◆ **Task**: Write out the records beneath this line exactly as they appear, minus any images.

BEGIN Information shown

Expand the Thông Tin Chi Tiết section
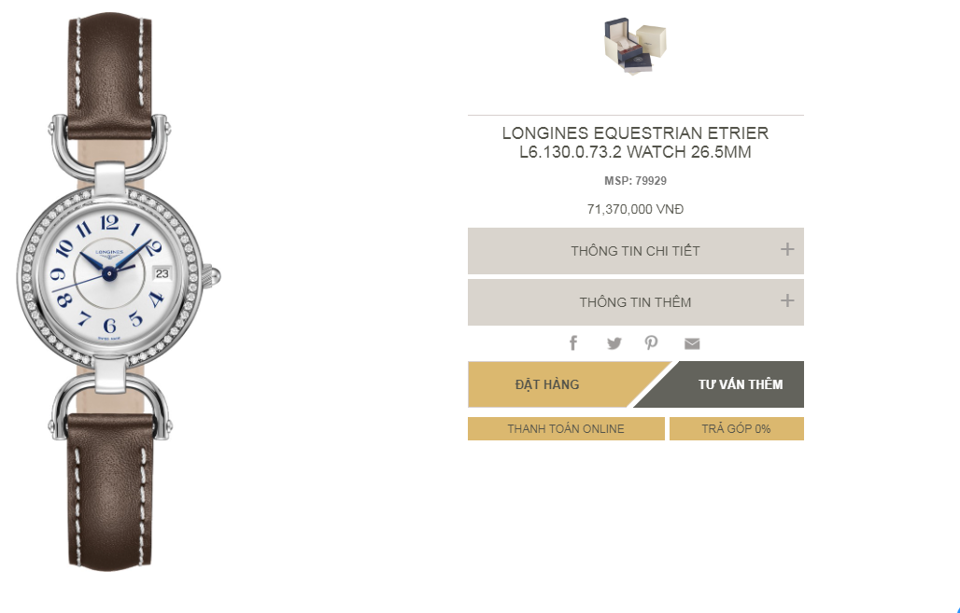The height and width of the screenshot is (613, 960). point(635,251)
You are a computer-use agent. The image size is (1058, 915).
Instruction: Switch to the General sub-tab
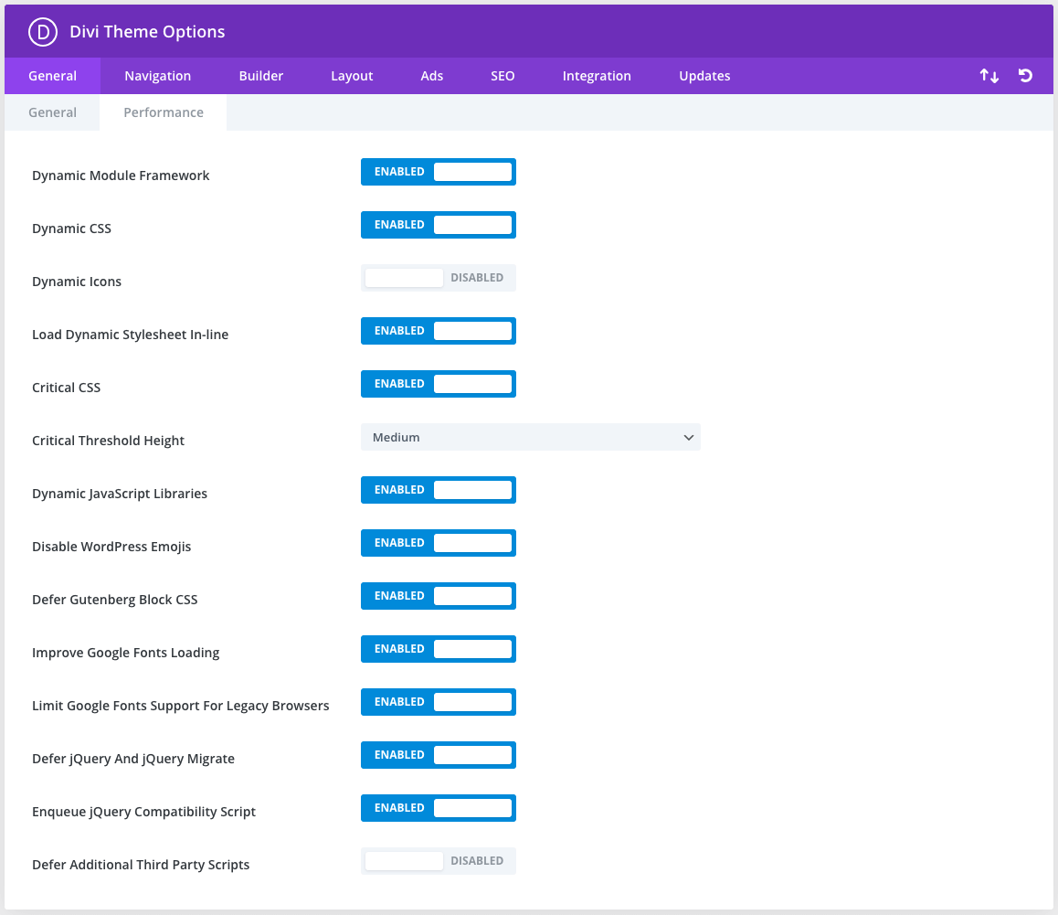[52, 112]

END Information shown

◆ **Response to this exercise**:
Expand the Thông Tin Chi Tiết section
The height and width of the screenshot is (613, 960). point(635,251)
You are a computer-use agent. The image size is (1058, 915).
Instruction: Switch to the General sub-tab
[52, 112]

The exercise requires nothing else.